Textausschnitt
Bedenkenanzeige (nur) an den Bauleiter?

Bei Bedenkenanzeigen auf dem Bau ist der (zutreffende) Rat an jeden Auftragnehmer: Die Bedenkenanzeige sollte stets an den Auftraggeber und in Kopie an den Architekten und/ oder den Bauleiter geschickt werden. Das ist und bleibt auch nach wie vor richtig und wichtig. Steht der Bauleiter aber in einem Beschäftigungsverhältnis mit dem Auftraggeber, kann es auch möglich sein, die Bedenkenanzeige in diesen Fällen nur an den Bauleiter zu schicken, ohne dass der Auftraggeber die Bedenkenanzeige im Nachgang deswegen zurückweisen kann.

 

von Anna Rehfeldt, LL.M.

Rechtanwältin und externe Datenschutzbeauftragte


Hintergrund

 

Bedenkenanzeigen sind in der Praxis aus unterschiedlichsten Gründen möglich und nötig, will man als Auftragnehmer die eigene Haftung ausschließen. Neben den formalen und den inhaltlichen Anforderungen, gibt es in der Praxis aber auch immer wieder Streit über den richtigen Adressaten einer Bedenkenanzeige. Muss es stets unmittelbar der Auftraggeber beziehungsweise der Bauherr sein oder reicht es aus, wenn der Auftragnehmer die Bedenkenanzeige nur dem Architekten oder dem Bauleiter aushändigt?

 

Die Antwort: Es kommt drauf an!

 

Die Bedenkenanzeige ist grundsätzlich unmittelbar dem Auftraggeber als direkten Vertragspartner nachweislich zu übermitteln, idealerweise in Schriftform.

 

Ausnahme: Bedenkenanzeige nur an den Bauleiter

 

Von diesem Grundsatz kann es aber auch Ausnahmen geben. Namentlich kann es auch im Einzelfall ausreichen, dass die Bedenkenanzeige nur dem Bauleiter übermittelt wird und nicht auch noch dem Auftraggeber. Das hatte das Oberlandesgericht Köln in seinem Beschluss vom 05.10.2021 (Az. 16 U 55/21) ebenfalls bestätigt.

 

Was ist passiert?

 

Ein Bauträger ließ drei Häuser mit je fünf Geschossen errichten. Mit der Planung der Treppenhäuser beauftragte der Bauträger einen Architekten und mit der Verlegung von Natursteinplatten in den Treppenhäusern wurde der Auftragnehmer beauftragt, unter Einbeziehung der VOB/B.

Übungsaufgaben
a) Prüfen Sie, ob die folgenden Aussagen mit dem Textausschnitt zur Bedenkenanzeige übereinstimmen, und belegen Sie jede Antwort mit „ja“ oder „nein“ sowie mit dem wörtlichen Zitat der entscheidenden Textstelle. (i) Grundsätzlich ist die Bedenkenanzeige dem Auftraggeber zu übermitteln. (ii) Nach dem Textausschnitt hat das Oberlandesgericht Köln eine Übermittlung nur an den Bauleiter in jedem Fall ausgeschlossen. (iii) Der Bauträger ließ drei Häuser mit je fünf Geschossen errichten.
b) Wen beauftragte der Bauträger laut dem Textausschnitt mit der Planung der Treppenhäuser?
Die Zeilen nach diesem Textausschnitt stammen aus einer anderen Quelle.

Bereitgestellte Daten
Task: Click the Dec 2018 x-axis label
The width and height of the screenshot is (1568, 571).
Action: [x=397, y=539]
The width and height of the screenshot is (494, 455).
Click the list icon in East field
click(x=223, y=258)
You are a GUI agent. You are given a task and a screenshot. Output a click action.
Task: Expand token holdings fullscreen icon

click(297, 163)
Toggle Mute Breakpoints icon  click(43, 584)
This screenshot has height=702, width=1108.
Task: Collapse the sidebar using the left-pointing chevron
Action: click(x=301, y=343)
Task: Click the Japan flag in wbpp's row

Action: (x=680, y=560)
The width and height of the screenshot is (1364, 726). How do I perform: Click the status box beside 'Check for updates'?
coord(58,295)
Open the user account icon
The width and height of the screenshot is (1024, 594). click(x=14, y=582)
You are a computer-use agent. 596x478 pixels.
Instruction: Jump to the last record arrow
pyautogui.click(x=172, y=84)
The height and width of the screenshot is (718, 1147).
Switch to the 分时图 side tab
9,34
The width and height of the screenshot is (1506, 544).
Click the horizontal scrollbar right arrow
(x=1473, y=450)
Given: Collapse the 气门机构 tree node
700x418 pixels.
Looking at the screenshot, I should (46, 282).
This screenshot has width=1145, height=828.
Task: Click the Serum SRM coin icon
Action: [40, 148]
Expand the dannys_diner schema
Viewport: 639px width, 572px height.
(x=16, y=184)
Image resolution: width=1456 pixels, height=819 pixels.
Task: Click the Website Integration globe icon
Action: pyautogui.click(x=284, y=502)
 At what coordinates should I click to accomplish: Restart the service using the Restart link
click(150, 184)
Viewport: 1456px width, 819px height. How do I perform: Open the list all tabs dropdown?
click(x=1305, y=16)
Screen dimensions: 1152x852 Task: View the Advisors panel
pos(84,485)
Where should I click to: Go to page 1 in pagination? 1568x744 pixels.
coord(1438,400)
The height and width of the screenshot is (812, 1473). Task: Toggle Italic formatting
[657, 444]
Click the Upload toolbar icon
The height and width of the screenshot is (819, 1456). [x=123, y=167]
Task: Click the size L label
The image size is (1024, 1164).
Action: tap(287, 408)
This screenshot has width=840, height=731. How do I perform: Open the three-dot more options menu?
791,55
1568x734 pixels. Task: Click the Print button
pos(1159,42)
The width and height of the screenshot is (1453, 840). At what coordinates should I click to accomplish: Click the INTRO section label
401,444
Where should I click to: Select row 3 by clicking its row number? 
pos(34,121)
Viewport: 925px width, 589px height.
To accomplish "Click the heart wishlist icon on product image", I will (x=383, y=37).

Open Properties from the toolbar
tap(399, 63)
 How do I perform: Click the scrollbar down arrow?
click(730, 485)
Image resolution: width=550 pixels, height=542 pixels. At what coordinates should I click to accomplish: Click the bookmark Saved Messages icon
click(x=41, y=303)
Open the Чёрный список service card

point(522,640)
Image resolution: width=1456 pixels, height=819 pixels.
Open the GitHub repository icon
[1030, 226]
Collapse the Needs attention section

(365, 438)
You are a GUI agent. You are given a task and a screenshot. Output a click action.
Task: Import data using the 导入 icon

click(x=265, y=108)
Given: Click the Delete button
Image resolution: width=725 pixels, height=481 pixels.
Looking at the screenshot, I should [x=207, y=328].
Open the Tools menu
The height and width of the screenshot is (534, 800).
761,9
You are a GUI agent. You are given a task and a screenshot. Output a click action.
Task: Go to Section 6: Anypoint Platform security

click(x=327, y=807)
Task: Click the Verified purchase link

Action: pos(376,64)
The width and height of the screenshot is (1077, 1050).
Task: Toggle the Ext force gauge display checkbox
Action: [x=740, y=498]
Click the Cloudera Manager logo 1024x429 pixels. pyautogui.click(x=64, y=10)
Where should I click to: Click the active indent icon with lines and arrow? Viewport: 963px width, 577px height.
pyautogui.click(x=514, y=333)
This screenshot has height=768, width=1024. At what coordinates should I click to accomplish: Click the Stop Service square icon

Lösungen
a)
(i) Ja: „Die Bedenkenanzeige ist grundsätzlich unmittelbar dem Auftraggeber als direkten Vertragspartner nachweislich zu übermitteln, idealerweise in Schriftform.“
(ii) Nein: „Namentlich kann es auch im Einzelfall ausreichen, dass die Bedenkenanzeige nur dem Bauleiter übermittelt wird und nicht auch noch dem Auftraggeber. Das hatte das Oberlandesgericht Köln in seinem Beschluss vom 05.10.2021 (Az. 16 U 55/21) ebenfalls bestätigt.“
(iii) Ja: „Ein Bauträger ließ drei Häuser mit je fünf Geschossen errichten.“

b) Einen Architekten.